Textbooks will tell us that we can solve this problem with a pi network; namely a series resistor with two equal-sized shunt resistor before and after it. They’ll also give us a bunch of equations for finding the resistor values for various attenuations.

But wouldn’t it be fun if we could just describe the various contraints to a computer, and have it figure out all the equations for us?

General pi attenuator from first principles

First we have to explain to sagemath what a pi-network looks like: namely, how to calculate the impedance that the source and load will see. This allows us to express the “source/load impedance must match” criteria.

Then we need a couple of helpers to let figure out what the power through the load will be. This allows us to express the attenuation (ie. the ratio between source power and load power).

# Impedance of a general pi-network (a=shunt, b=series, c=shunt), as seen from the source
rpi_src(zload,a,b,c) = rpar(a,rser(b,rpar(zload,c)))

# Impedance of a general pi network, as seen from the load
rpi_load(zsrc,a,b,c) = rpar(c,rser(b,rpar(zsrc,a)))

# If you have [v] volts across  a potential divider consisting of resistor [a] on top, [b] below, connected to [load], what voltage does the load see?
pd_vout(v, a, b, load) = v * rpar(b,load) / rser(a,rpar(b,load))

# What's the power through a resistor [r] with [v] volts across it
power(v,r) = v**2 / r

pa = var('pa') # power attenuation

# source/load impedances must match, and power
# over load and source must match attenuation
pi_eqns = [ 
    rpi_src(zload,a,b,c)==zsrc, 
    rpi_load(zsrc,a,b,c)==zload, 
    (power(pd_vout(v,b,c,zload), zload)) / power(v,zsrc) == pa  ]
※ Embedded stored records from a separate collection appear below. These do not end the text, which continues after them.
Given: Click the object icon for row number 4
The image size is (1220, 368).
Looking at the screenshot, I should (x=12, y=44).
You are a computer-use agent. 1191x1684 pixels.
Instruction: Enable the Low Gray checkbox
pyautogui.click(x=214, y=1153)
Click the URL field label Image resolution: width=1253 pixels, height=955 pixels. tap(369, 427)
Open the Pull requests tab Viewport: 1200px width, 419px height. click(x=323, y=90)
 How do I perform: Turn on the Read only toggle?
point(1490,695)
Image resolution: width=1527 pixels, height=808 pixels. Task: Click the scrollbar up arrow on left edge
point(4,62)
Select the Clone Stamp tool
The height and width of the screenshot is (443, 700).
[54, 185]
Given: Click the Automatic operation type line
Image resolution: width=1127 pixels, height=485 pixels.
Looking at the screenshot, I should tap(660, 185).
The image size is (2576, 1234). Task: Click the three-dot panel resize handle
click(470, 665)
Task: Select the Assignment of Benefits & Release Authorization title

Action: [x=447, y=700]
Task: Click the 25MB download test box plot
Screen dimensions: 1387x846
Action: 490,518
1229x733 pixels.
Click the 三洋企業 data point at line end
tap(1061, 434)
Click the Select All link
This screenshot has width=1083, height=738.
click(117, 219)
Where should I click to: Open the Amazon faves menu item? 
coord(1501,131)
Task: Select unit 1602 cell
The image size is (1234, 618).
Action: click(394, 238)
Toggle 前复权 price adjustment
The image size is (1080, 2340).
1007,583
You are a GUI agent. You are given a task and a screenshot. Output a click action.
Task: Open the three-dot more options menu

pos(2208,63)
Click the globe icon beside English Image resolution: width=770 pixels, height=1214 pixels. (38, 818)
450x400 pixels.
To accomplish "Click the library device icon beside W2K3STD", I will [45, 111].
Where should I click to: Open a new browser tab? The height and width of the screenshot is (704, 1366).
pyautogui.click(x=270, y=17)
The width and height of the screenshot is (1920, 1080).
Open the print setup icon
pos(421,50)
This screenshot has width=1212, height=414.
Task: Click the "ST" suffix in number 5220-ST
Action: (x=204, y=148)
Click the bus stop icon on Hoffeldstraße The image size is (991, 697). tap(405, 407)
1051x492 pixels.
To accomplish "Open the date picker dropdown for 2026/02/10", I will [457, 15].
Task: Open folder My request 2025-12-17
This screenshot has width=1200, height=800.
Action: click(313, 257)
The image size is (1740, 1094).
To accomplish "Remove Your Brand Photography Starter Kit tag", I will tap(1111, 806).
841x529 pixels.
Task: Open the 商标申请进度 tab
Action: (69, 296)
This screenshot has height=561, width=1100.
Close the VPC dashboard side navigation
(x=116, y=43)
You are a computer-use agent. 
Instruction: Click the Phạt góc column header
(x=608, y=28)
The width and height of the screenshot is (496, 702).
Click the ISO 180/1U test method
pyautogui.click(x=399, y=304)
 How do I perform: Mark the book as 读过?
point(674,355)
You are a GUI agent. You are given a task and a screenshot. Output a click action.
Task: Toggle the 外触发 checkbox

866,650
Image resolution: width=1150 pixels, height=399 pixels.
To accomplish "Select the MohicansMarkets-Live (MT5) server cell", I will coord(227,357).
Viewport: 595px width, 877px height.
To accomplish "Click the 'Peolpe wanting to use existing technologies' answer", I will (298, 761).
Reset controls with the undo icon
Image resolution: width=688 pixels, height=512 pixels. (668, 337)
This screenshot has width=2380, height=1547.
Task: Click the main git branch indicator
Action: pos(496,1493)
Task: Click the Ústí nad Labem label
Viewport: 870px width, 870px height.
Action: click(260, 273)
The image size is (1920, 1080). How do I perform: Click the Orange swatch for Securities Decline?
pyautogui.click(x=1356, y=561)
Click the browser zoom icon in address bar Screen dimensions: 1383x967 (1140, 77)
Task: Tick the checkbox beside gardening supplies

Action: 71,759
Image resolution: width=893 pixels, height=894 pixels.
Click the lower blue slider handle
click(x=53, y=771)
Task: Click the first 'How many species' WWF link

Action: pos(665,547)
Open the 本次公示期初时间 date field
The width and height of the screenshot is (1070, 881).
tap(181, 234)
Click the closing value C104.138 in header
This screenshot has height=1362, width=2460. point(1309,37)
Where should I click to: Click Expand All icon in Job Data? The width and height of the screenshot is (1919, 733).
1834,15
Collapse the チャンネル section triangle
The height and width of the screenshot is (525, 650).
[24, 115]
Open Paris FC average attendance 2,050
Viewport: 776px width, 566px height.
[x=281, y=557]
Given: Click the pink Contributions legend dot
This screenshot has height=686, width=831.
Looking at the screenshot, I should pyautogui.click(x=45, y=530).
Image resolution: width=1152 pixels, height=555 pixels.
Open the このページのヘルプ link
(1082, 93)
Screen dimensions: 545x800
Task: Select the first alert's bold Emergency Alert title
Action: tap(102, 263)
# Design a -3dB attenuator for 50ohm source and 50ohm load
soln = solve( pi_eqns + [
    zload == 50, 
    zsrc == 50, 
    pa == 1/2, # power attenuation is half, ie. 3dB
    # we want the load-impedance seen by the source 
    # to match the source impedance and vice-versa
    ],
    a,b,c,pa,zload,zsrc,solution_dict=True)

soln
{a: -100*sqrt(2) + 150,  # 291ohm
 b: -25/2*sqrt(2),       # 17.7ohm
 c: -100*sqrt(2) + 150,  # 291ohm
 pa: 1/2,
 zload: 50,
 zsrc: 50},

So now we know what values our resistors need to be! Interestingly, A and C turn out to be the same value (this happens whenever source and load impedance match) but we did not have to bake in this as a special case .. it just falls out of the equations.

Since we’re using an equation solver, we can use the same setup to find out what the attenuation would be for given resistor values. Here we provide values for a/b/c resistors but omit zload, zsrc and the pa (power attenuation) and the equation solver figures them out.

soln = solve(pi_eqns + [
    a == -100*sqrt(2) + 150,
    b == -25/2*sqrt(2),
    c == -100*sqrt(2) + 150],
    a,b,c,pa,zload,zsrc,solution_dict=True)
soln
  pa: 1/2, # ie. power is halved
  zload: 50,
  zsrc: 50

And if we pick some random values for a/b/c, we can see the consequences for the impedance and the power attenuation:

soln = solve( pi_eqns + [
    a == 10,
    b == 20,
    c == 30],
    a,b,c,pa,zload,zsrc,solution_dict=True)
{a: 10,
  b: 20,
  c: 30,
  pa: -4*sqrt(5) + 9,  # ie. 0.0557280900008408
  zload: 6*sqrt(5),    # ie. 13.4164078649987
  zsrc: 10/3*sqrt(5)}, # ie. 7.45355992499930

So if you ever need an 18x power attenuation for your 13.4ohm source and 7.45ohm load, you’re in luck!